Tesla Motors hat in Europa innerhalb von zwei Jahren insgesamt 901 Supercharger-Stationen an 164 Standorten aufgestellt. Nun wurde auch der erste Supercharger-Standort in Spanien eröffnet, welcher sich in Girona befindet und damit Barcelona als Reiseziel erschließt. Aber auch Italien kann mittlerweile sechs Supercharger-Standorte vorweisen, darunter die größte Station Europas in Aosta.

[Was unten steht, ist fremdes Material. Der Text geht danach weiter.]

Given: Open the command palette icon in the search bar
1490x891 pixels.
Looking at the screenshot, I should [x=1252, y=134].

Die neuen Supercharger-Standorte machen die Reise von Nord- nach Südeuropa jetzt noch bequemer. Ab sofort ist es mit dem Model S beispielsweise möglich von Tromsø nach Barcelona oder von Manchester nach Rom zu reisen. Ist man einmal in Girona angekommen, so warten dort vier Ladeplätze darauf genutzt zu werden. Die größte Station in Aosta kommt gar auf 14 Ladeplätze.

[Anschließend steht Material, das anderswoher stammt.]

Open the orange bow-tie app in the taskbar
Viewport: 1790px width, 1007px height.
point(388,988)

Tesla Motors installiert weltweit neue Supercharger in unglaublicher Geschwindigkeit. Insgesamt verfügt man an 453 Standorten über 2.519 Supercharger-Ladeplätzen und es kommen beinahe täglich neue Stationen hinzu. Erst vor wenigen Tagen wurde angekündigt, dass man das Ladenetzwerk in China weiter ausbaut und in Deutschland mit den star Tankstellen kooperiert.

  • Jörg Kopp

    Die Anzahl der Supercharger ist wirklich nicht schlecht, die Verteilung hingegen schon. Ich sehe kaum einen im Ruhrgebiet und gar keinen im Raum Düsseldorf-Köln-Bonn. Warum wird der Westen so ausgespart?

    • Kaspar Thommen

      @Jörg: Schau mal auf http://supercharge.info/, da siehst du, dass es einen in Dortmund gibt und einer in Duisburg im Bau ist.

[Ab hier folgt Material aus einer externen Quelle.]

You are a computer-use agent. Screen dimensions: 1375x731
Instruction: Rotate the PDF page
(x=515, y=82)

      Und bedenke, dass Supercharger kein Ersatz für Tankstellen sein sollen, sondern Ersatz für Tankstellen auf *Langstrecken*. In einer Stadt machen Supercharger daher wenig Sinn – mehr Sinn machen sie auf den Autobahnen *zwischen* den grossen Zentren.

      Wenn du über Nacht vollädst, dann erreichst du vom Ruhrgbiet aus locker die Supercharger in Kamen (Dortmund), Zevenaar, Urmond, Wilnsdorf, Mogendorf und sogar Munsbach in Luxemburg, du bist also in alle Himmelsrichtungen schon heute gut abgedeckt.

      • Gisela

        Gibt schon Probleme mit Dauerladern, die Supercharger als Alternative zum Laden zu Hause benutzen.